Aim of the task =>
Give an exact copy of the data that follows.

Provided records =>
------------

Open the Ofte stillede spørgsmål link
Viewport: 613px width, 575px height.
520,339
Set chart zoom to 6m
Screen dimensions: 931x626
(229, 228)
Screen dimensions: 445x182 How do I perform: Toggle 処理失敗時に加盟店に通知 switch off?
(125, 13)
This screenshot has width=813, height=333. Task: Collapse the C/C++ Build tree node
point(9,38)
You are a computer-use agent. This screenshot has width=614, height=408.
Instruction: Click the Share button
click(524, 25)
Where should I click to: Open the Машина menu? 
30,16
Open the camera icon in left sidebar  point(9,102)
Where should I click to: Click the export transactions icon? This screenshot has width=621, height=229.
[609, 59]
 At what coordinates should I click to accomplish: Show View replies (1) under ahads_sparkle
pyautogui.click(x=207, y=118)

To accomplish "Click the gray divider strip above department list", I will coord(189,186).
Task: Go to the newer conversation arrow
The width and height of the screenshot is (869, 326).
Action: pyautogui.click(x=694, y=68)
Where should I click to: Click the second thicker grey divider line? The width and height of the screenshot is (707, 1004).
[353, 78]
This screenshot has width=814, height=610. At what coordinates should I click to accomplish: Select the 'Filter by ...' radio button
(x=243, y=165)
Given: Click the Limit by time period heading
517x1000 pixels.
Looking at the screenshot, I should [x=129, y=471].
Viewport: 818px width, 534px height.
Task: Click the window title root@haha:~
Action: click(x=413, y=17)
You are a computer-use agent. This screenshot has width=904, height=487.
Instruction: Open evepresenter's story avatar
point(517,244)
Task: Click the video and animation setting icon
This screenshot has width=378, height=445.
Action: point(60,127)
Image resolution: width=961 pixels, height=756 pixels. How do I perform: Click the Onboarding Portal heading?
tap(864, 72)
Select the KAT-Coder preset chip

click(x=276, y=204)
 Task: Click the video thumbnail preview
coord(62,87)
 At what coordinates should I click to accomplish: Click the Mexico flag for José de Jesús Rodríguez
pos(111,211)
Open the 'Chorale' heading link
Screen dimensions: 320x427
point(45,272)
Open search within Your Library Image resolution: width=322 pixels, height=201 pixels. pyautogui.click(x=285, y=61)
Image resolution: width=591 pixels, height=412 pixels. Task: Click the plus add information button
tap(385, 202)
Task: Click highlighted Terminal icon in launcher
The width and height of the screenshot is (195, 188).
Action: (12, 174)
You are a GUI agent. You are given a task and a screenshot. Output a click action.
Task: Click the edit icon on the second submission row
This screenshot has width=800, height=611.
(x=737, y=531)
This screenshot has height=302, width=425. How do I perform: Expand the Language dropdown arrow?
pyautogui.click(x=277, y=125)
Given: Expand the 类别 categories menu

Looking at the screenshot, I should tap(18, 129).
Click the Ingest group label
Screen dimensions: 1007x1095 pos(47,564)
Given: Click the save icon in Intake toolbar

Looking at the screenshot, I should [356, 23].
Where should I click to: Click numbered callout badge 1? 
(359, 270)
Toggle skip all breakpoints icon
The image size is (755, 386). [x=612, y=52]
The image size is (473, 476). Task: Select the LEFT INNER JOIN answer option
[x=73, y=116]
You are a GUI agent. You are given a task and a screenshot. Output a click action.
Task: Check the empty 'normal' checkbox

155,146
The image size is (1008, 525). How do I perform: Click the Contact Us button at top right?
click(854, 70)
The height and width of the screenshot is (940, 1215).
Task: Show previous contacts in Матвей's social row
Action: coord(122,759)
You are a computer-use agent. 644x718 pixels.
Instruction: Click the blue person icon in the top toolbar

------------

Reply =>
Open the Ofte stillede spørgsmål link
Viewport: 613px width, 575px height.
520,339
Set chart zoom to 6m
Screen dimensions: 931x626
(229, 228)
Screen dimensions: 445x182 How do I perform: Toggle 処理失敗時に加盟店に通知 switch off?
(125, 13)
This screenshot has width=813, height=333. Task: Collapse the C/C++ Build tree node
point(9,38)
You are a computer-use agent. This screenshot has width=614, height=408.
Instruction: Click the Share button
click(524, 25)
Where should I click to: Open the Машина menu? 
30,16
Open the camera icon in left sidebar  point(9,102)
Where should I click to: Click the export transactions icon? This screenshot has width=621, height=229.
[609, 59]
 At what coordinates should I click to accomplish: Show View replies (1) under ahads_sparkle
pyautogui.click(x=207, y=118)

To accomplish "Click the gray divider strip above department list", I will coord(189,186).
Task: Go to the newer conversation arrow
The width and height of the screenshot is (869, 326).
Action: pyautogui.click(x=694, y=68)
Where should I click to: Click the second thicker grey divider line? The width and height of the screenshot is (707, 1004).
[353, 78]
This screenshot has width=814, height=610. At what coordinates should I click to accomplish: Select the 'Filter by ...' radio button
(x=243, y=165)
Given: Click the Limit by time period heading
517x1000 pixels.
Looking at the screenshot, I should [x=129, y=471].
Viewport: 818px width, 534px height.
Task: Click the window title root@haha:~
Action: click(x=413, y=17)
You are a computer-use agent. This screenshot has width=904, height=487.
Instruction: Open evepresenter's story avatar
point(517,244)
Task: Click the video and animation setting icon
This screenshot has width=378, height=445.
Action: point(60,127)
Image resolution: width=961 pixels, height=756 pixels. How do I perform: Click the Onboarding Portal heading?
tap(864, 72)
Select the KAT-Coder preset chip

click(x=276, y=204)
 Task: Click the video thumbnail preview
coord(62,87)
 At what coordinates should I click to accomplish: Click the Mexico flag for José de Jesús Rodríguez
pos(111,211)
Open the 'Chorale' heading link
Screen dimensions: 320x427
point(45,272)
Open search within Your Library Image resolution: width=322 pixels, height=201 pixels. pyautogui.click(x=285, y=61)
Image resolution: width=591 pixels, height=412 pixels. Task: Click the plus add information button
tap(385, 202)
Task: Click highlighted Terminal icon in launcher
The width and height of the screenshot is (195, 188).
Action: (12, 174)
You are a GUI agent. You are given a task and a screenshot. Output a click action.
Task: Click the edit icon on the second submission row
This screenshot has width=800, height=611.
(x=737, y=531)
This screenshot has height=302, width=425. How do I perform: Expand the Language dropdown arrow?
pyautogui.click(x=277, y=125)
Given: Expand the 类别 categories menu

Looking at the screenshot, I should tap(18, 129).
Click the Ingest group label
Screen dimensions: 1007x1095 pos(47,564)
Given: Click the save icon in Intake toolbar

Looking at the screenshot, I should [356, 23].
Where should I click to: Click numbered callout badge 1? 
(359, 270)
Toggle skip all breakpoints icon
The image size is (755, 386). [x=612, y=52]
The image size is (473, 476). Task: Select the LEFT INNER JOIN answer option
[x=73, y=116]
You are a GUI agent. You are given a task and a screenshot. Output a click action.
Task: Check the empty 'normal' checkbox

155,146
The image size is (1008, 525). How do I perform: Click the Contact Us button at top right?
click(854, 70)
The height and width of the screenshot is (940, 1215).
Task: Show previous contacts in Матвей's social row
Action: coord(122,759)
You are a computer-use agent. 644x718 pixels.
Instruction: Click the blue person icon in the top toolbar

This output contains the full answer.